> _Material to process_:
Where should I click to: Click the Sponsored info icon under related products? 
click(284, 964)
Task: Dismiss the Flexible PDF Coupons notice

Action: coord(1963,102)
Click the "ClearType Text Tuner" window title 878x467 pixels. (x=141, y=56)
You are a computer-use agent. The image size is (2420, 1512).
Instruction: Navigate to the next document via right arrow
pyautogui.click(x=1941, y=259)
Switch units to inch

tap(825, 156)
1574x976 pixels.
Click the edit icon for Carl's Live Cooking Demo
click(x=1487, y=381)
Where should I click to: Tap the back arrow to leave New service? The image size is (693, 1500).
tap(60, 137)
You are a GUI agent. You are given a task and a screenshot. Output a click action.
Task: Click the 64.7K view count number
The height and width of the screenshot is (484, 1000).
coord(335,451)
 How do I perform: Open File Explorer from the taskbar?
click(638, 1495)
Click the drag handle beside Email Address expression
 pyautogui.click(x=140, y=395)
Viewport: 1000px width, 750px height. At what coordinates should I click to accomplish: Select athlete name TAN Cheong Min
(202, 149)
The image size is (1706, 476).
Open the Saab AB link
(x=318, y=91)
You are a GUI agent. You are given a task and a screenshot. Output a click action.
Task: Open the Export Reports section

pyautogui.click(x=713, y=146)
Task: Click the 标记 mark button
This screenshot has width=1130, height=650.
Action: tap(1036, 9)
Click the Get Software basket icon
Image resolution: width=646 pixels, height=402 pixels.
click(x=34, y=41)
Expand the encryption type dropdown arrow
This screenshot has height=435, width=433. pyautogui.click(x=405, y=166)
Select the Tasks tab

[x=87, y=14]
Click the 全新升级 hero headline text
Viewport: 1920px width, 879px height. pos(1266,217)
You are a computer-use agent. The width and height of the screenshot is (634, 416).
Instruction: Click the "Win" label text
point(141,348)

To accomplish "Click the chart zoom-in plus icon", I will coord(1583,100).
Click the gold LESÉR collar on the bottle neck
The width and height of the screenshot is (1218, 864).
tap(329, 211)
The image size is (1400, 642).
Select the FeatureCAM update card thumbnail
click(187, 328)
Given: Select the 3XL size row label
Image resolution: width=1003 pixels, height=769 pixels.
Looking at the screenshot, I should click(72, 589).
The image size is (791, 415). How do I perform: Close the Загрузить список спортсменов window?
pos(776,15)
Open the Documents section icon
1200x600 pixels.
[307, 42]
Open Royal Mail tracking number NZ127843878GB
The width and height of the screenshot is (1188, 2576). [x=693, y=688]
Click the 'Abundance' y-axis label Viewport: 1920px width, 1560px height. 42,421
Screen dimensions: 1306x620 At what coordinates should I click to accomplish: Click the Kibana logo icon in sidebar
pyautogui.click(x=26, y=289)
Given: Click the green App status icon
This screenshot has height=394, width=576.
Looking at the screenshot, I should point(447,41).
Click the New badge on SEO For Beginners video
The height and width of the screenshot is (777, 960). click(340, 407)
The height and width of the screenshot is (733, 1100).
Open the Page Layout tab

> _Problem description_: Copy every one of the records above word for word, keeping each line as it appears.

> _Complete output_:
Where should I click to: Click the Sponsored info icon under related products? 
click(284, 964)
Task: Dismiss the Flexible PDF Coupons notice

Action: coord(1963,102)
Click the "ClearType Text Tuner" window title 878x467 pixels. (x=141, y=56)
You are a computer-use agent. The image size is (2420, 1512).
Instruction: Navigate to the next document via right arrow
pyautogui.click(x=1941, y=259)
Switch units to inch

tap(825, 156)
1574x976 pixels.
Click the edit icon for Carl's Live Cooking Demo
click(x=1487, y=381)
Where should I click to: Tap the back arrow to leave New service? The image size is (693, 1500).
tap(60, 137)
You are a GUI agent. You are given a task and a screenshot. Output a click action.
Task: Click the 64.7K view count number
The height and width of the screenshot is (484, 1000).
coord(335,451)
 How do I perform: Open File Explorer from the taskbar?
click(638, 1495)
Click the drag handle beside Email Address expression
 pyautogui.click(x=140, y=395)
Viewport: 1000px width, 750px height. At what coordinates should I click to accomplish: Select athlete name TAN Cheong Min
(202, 149)
The image size is (1706, 476).
Open the Saab AB link
(x=318, y=91)
You are a GUI agent. You are given a task and a screenshot. Output a click action.
Task: Open the Export Reports section

pyautogui.click(x=713, y=146)
Task: Click the 标记 mark button
This screenshot has width=1130, height=650.
Action: tap(1036, 9)
Click the Get Software basket icon
Image resolution: width=646 pixels, height=402 pixels.
click(x=34, y=41)
Expand the encryption type dropdown arrow
This screenshot has height=435, width=433. pyautogui.click(x=405, y=166)
Select the Tasks tab

[x=87, y=14]
Click the 全新升级 hero headline text
Viewport: 1920px width, 879px height. pos(1266,217)
You are a computer-use agent. The width and height of the screenshot is (634, 416).
Instruction: Click the "Win" label text
point(141,348)

To accomplish "Click the chart zoom-in plus icon", I will coord(1583,100).
Click the gold LESÉR collar on the bottle neck
The width and height of the screenshot is (1218, 864).
tap(329, 211)
The image size is (1400, 642).
Select the FeatureCAM update card thumbnail
click(187, 328)
Given: Select the 3XL size row label
Image resolution: width=1003 pixels, height=769 pixels.
Looking at the screenshot, I should click(72, 589).
The image size is (791, 415). How do I perform: Close the Загрузить список спортсменов window?
pos(776,15)
Open the Documents section icon
1200x600 pixels.
[307, 42]
Open Royal Mail tracking number NZ127843878GB
The width and height of the screenshot is (1188, 2576). [x=693, y=688]
Click the 'Abundance' y-axis label Viewport: 1920px width, 1560px height. 42,421
Screen dimensions: 1306x620 At what coordinates should I click to accomplish: Click the Kibana logo icon in sidebar
pyautogui.click(x=26, y=289)
Given: Click the green App status icon
This screenshot has height=394, width=576.
Looking at the screenshot, I should point(447,41).
Click the New badge on SEO For Beginners video
The height and width of the screenshot is (777, 960). click(340, 407)
The height and width of the screenshot is (733, 1100).
Open the Page Layout tab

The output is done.